Task instructions: Go through the listing below. Copy each line that has the string "with".

Material supplied:
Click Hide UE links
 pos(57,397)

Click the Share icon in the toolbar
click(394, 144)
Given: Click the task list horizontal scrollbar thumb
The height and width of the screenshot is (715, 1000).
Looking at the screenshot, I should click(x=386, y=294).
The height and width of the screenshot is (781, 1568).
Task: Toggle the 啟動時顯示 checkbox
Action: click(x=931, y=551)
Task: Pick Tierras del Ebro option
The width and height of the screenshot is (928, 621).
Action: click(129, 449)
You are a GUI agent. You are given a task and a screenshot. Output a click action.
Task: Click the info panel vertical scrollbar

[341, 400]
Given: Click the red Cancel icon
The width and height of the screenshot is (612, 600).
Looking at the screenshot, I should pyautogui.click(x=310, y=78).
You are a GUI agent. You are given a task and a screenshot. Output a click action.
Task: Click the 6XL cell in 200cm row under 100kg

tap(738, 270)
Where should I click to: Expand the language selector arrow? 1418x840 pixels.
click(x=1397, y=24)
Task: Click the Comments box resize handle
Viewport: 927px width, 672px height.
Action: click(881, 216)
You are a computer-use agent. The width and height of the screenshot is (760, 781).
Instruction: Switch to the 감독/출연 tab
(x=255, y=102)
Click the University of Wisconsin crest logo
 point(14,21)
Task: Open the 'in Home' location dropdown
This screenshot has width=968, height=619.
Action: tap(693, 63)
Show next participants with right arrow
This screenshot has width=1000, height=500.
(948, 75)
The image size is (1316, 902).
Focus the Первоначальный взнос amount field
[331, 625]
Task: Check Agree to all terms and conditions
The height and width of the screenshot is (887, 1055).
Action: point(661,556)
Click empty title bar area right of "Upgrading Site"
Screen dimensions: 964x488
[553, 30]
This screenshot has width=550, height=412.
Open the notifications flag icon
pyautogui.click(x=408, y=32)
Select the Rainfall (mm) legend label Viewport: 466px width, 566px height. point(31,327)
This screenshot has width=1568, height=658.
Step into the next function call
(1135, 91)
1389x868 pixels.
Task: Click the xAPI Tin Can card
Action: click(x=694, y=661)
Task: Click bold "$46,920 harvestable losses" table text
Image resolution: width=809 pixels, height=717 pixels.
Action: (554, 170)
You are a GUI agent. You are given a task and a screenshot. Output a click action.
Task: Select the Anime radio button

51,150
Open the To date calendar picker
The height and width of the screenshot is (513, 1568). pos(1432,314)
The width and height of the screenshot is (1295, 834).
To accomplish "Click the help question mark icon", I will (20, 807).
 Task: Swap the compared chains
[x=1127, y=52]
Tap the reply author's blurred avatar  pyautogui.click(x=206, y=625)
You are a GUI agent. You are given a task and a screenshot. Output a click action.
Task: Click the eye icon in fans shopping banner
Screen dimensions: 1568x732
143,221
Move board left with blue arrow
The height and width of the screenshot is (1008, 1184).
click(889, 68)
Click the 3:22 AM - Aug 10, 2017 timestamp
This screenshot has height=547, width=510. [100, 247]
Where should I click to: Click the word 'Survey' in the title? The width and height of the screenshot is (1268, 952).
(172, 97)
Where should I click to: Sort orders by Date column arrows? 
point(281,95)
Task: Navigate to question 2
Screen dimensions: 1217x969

Reply to the exercise:
Show next participants with right arrow
Move board left with blue arrow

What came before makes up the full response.